**Task data**
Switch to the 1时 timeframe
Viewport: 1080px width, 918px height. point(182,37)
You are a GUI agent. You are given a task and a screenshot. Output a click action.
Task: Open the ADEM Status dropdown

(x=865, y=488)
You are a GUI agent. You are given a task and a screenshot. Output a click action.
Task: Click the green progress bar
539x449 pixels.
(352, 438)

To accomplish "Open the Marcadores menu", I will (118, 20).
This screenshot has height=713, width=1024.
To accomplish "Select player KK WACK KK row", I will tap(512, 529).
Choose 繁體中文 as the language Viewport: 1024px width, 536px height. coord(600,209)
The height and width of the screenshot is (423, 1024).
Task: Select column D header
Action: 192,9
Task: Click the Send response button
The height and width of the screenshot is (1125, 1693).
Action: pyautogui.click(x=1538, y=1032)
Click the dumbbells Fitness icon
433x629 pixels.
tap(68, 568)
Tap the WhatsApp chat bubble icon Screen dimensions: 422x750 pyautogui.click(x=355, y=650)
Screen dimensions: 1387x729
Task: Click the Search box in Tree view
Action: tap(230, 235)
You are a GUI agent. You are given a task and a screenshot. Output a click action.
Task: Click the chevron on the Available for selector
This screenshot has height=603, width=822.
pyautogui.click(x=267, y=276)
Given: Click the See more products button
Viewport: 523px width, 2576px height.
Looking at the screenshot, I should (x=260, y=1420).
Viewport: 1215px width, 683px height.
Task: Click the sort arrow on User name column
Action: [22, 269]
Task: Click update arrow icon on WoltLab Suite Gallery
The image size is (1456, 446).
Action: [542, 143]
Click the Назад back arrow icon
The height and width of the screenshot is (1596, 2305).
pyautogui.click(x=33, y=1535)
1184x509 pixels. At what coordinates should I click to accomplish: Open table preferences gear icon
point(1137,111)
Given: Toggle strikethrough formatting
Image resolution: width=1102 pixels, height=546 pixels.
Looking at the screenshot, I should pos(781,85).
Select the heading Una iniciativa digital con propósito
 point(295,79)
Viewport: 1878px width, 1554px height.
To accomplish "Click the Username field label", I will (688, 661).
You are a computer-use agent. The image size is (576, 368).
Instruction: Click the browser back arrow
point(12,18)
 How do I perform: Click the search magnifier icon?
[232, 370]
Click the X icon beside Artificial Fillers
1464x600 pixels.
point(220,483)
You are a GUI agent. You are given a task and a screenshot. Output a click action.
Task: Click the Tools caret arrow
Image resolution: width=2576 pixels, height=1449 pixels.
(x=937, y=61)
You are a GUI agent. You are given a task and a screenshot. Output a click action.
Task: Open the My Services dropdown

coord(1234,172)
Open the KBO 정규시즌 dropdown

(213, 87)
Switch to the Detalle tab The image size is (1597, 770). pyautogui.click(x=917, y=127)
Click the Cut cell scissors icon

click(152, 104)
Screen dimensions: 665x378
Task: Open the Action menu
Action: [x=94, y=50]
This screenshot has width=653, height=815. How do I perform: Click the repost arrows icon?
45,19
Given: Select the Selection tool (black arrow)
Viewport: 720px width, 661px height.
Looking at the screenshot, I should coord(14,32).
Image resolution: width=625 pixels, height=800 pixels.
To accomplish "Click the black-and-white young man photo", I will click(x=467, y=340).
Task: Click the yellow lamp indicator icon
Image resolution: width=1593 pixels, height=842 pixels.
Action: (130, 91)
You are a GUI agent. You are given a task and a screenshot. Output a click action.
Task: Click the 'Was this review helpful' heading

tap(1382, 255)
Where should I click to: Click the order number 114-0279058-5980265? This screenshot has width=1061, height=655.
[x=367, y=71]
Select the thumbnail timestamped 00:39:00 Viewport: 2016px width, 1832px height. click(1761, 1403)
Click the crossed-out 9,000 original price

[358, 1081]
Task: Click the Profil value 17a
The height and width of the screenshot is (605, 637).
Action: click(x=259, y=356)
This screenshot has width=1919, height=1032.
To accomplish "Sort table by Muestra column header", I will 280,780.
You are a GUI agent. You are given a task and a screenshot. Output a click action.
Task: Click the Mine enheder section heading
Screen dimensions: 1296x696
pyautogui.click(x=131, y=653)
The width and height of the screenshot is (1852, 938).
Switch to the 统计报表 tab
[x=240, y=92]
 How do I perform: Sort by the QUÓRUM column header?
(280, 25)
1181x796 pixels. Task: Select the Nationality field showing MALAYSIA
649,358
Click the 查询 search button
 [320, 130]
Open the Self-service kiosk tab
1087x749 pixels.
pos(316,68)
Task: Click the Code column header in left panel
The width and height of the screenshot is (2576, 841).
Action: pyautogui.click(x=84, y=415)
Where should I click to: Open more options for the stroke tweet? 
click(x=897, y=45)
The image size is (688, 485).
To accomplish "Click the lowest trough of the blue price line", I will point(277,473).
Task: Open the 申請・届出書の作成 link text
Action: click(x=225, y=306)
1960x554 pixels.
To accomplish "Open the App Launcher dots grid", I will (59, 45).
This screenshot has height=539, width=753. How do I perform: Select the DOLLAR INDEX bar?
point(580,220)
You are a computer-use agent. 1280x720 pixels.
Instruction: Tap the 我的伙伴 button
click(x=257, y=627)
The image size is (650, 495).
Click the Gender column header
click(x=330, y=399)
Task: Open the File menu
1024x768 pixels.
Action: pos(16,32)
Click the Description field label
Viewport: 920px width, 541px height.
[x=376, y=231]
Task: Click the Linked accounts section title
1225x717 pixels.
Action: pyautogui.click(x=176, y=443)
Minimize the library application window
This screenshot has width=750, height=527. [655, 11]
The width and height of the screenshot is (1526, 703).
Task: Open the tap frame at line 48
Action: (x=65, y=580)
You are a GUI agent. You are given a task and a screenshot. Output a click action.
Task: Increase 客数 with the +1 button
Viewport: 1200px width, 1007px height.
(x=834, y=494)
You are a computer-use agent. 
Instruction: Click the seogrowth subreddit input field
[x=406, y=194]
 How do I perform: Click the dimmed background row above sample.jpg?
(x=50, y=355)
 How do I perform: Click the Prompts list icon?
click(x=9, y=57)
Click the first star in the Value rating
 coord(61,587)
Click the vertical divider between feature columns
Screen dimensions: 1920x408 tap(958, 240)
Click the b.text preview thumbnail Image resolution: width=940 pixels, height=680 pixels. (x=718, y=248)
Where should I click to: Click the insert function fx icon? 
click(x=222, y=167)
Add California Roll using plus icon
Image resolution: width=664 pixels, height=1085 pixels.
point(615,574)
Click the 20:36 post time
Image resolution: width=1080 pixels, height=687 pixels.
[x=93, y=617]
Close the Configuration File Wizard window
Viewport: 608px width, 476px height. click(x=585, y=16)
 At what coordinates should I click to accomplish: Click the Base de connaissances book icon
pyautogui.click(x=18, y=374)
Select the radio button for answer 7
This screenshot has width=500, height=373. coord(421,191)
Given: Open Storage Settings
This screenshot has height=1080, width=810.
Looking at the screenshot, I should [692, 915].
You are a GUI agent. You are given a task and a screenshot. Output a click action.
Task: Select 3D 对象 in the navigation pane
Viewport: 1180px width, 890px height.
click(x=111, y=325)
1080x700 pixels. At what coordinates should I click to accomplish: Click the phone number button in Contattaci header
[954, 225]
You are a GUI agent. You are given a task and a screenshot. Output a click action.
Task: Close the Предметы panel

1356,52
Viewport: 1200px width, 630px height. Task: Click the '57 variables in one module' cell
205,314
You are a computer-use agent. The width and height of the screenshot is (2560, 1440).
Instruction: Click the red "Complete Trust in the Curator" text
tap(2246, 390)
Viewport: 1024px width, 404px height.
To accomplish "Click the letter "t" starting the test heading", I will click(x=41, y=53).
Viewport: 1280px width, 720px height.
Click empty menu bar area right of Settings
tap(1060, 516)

**Try it**
Look over the data above and show each line that contains "black".

**Exercise result**
Given: Select the Selection tool (black arrow)
To accomplish "Click the black-and-white young man photo", I will click(x=467, y=340).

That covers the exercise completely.